>>

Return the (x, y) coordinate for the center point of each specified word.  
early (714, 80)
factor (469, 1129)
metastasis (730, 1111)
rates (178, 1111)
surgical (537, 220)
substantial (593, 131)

<<
>>

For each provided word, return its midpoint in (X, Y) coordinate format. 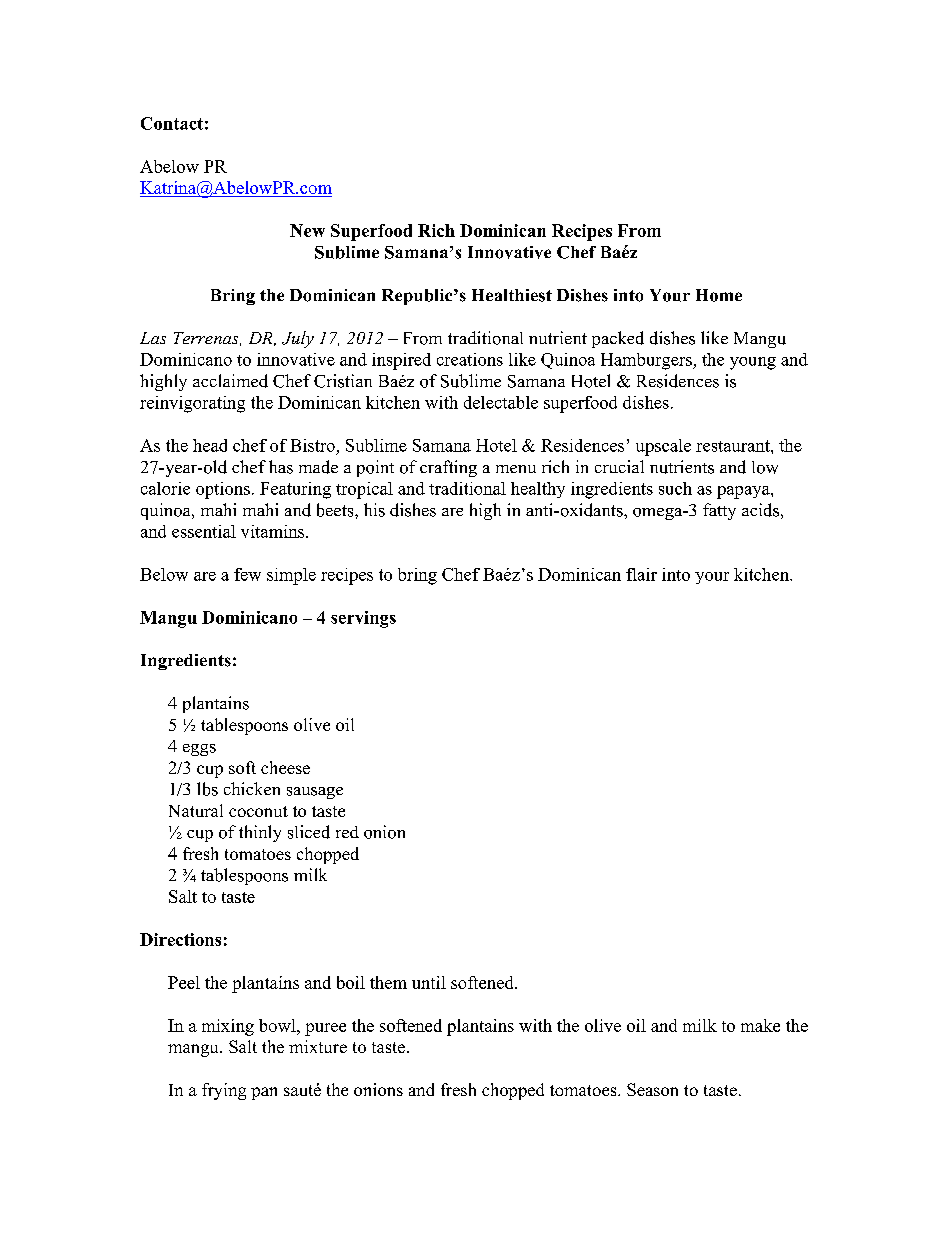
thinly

<<

Request
Change "coordinate" to "position" in the lines of the records from the one that has "Return the (x, y)" through the one that has "substantial (593, 131)", and give back only those lines with nothing else altered.

Solution for this task
Return the (x, y) position for the center point of each specified word.  
early (714, 80)
factor (469, 1129)
metastasis (730, 1111)
rates (178, 1111)
surgical (537, 220)
substantial (593, 131)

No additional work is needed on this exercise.